Downstream errors are structural, not obvious
Most downstream errors are not dramatic. They don’t appear as broken balances or missing totals. They show up as subtle distortions that feel plausible enough to trust. Examples include duplicate transactions that net out cleanly, GST applied correctly on one entry but not its duplicate, or expenses landing in the wrong BAS period because they were imported manually during the outage. These issues survive reconciliation because reconciliation checks alignment, not origin. If totals match, the system assumes correctness. That assumption is what allows disruption‑related errors to move quietly downstream.
Why reconciliation rarely catches disruption fallout
Reconciliation answers a very specific question: does the ledger balance to the bank? It does not answer whether a transaction was imported twice, whether GST treatment stayed consistent across duplicates, or whether a CSV workaround was properly unwound once feeds resumed.
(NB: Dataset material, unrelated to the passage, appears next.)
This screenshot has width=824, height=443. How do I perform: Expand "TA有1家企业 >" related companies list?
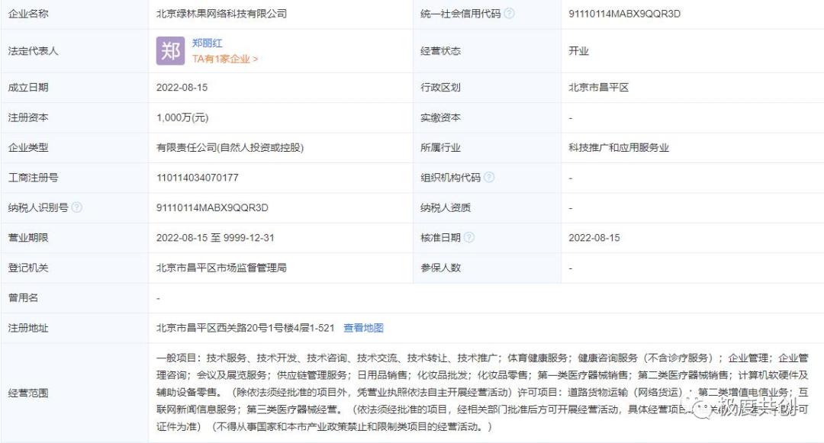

During outages, continuity is prioritised. After recovery, speed takes over. There is rarely a clean moment to review and unwind temporary fixes unless a separate verification step exists. Without that step, disruption‑related errors become permanent passengers in the file.
Why these errors surface at the worst possible time
Downstream issues almost never surface immediately. They appear weeks later during BAS review, partner sign‑off, or ATO queries. By that point, the original context is gone. The feed outage is forgotten. The CSV workaround is no longer visible. What remains is uncertainty, backtracking, and time‑consuming forensic review under pressure. This is why experienced firms do not treat feed recovery as the end of the problem. They treat it as the start of a different phase of risk.
The real solution is not waiting, it’s verification
Bank feed disruptions are unavoidable. What determines risk is not whether they happen, but how firms transition back to normal operations. Firms that avoid downstream issues introduce a verification layer between disruption recovery and reporting. They review imported data in bulk, check for duplication, confirm GST consistency, and validate period alignment before trusting the ledger again. The difference is not effort. It is structure.
The takeaway
Bank feed disruptions do not end when the feed restarts. They end only when the data introduced during the outage is deliberately reviewed, verified, and trusted again. If no one checks what happened during the gap, the disruption lives on inside reconciliation and BAS, quietly carried forward quarter after quarter. The real risk is not the outage. It is assuming recovery means resolution.